WHAT YOU SHOULD DO - Search the records for the string "notifications", and show each line where it appears.

MATERIAL FOR THIS EXERCISE -
____

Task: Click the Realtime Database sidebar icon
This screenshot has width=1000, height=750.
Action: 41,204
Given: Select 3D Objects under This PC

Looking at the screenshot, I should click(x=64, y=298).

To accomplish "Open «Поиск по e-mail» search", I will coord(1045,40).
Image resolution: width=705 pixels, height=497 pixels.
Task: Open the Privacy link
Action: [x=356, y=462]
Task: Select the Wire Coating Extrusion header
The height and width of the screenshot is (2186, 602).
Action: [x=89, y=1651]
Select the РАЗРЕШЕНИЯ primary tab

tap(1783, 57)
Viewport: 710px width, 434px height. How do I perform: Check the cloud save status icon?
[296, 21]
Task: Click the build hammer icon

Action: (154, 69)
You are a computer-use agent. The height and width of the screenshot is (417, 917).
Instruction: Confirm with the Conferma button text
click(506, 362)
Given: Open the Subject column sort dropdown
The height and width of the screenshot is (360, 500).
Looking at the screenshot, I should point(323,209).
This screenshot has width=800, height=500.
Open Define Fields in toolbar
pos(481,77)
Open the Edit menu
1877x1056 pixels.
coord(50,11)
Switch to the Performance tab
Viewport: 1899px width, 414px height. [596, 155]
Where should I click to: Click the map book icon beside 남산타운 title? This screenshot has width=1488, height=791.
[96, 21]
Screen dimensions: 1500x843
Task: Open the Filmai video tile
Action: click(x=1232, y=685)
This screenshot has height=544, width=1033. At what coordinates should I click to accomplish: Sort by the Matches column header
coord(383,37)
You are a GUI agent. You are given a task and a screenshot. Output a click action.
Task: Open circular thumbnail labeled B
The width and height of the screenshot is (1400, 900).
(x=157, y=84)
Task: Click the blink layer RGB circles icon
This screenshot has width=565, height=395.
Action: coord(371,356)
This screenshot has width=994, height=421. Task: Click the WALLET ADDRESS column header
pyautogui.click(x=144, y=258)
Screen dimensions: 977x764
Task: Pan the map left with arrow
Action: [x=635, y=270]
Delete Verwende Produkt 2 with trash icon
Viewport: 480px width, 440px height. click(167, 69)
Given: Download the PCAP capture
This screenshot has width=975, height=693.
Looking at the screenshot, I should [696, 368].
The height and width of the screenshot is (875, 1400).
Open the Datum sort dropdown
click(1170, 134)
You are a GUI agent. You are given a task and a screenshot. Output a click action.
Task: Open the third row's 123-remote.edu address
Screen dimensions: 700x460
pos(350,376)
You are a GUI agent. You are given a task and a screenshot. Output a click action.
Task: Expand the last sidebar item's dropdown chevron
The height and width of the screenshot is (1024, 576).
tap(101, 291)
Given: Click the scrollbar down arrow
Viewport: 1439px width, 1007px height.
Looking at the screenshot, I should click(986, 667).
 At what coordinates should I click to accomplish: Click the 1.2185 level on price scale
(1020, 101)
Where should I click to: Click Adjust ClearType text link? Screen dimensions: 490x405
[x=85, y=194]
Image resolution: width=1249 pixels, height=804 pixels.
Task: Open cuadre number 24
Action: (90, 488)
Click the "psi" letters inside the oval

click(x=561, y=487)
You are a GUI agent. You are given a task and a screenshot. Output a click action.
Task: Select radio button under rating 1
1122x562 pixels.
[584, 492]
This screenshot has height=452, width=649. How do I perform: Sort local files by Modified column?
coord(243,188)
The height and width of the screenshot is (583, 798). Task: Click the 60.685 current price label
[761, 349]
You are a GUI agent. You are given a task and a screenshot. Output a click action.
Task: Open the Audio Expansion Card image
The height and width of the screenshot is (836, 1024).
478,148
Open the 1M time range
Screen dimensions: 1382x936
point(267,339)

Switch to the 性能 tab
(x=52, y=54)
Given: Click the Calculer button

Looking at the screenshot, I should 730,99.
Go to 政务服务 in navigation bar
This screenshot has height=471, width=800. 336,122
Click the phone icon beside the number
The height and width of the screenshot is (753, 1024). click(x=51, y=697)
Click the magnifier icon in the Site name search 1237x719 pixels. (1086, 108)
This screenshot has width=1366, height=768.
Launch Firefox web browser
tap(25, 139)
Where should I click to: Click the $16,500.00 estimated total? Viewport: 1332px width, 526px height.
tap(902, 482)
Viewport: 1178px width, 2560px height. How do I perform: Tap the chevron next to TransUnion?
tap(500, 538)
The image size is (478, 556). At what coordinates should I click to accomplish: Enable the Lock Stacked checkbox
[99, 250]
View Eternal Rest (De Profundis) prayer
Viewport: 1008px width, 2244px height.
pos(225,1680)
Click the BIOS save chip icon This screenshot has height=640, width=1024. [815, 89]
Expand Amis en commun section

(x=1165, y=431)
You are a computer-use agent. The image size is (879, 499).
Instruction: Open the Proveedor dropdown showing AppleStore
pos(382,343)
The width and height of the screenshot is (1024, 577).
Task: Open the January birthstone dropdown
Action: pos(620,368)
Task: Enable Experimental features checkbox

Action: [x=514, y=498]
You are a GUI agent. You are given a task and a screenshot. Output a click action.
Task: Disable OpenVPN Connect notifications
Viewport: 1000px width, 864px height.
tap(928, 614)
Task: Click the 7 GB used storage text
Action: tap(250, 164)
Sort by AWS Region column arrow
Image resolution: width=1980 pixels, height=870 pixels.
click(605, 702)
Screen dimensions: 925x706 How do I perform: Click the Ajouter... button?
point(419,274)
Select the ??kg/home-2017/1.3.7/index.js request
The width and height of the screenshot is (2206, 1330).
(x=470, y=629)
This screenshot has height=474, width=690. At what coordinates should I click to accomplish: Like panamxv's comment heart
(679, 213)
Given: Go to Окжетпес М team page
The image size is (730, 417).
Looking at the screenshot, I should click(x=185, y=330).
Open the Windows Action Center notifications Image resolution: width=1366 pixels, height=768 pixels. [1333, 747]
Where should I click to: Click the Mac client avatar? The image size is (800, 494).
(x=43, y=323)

____

EXERCISE OUTPUT -
Task: Disable OpenVPN Connect notifications
Open the Windows Action Center notifications Image resolution: width=1366 pixels, height=768 pixels. [1333, 747]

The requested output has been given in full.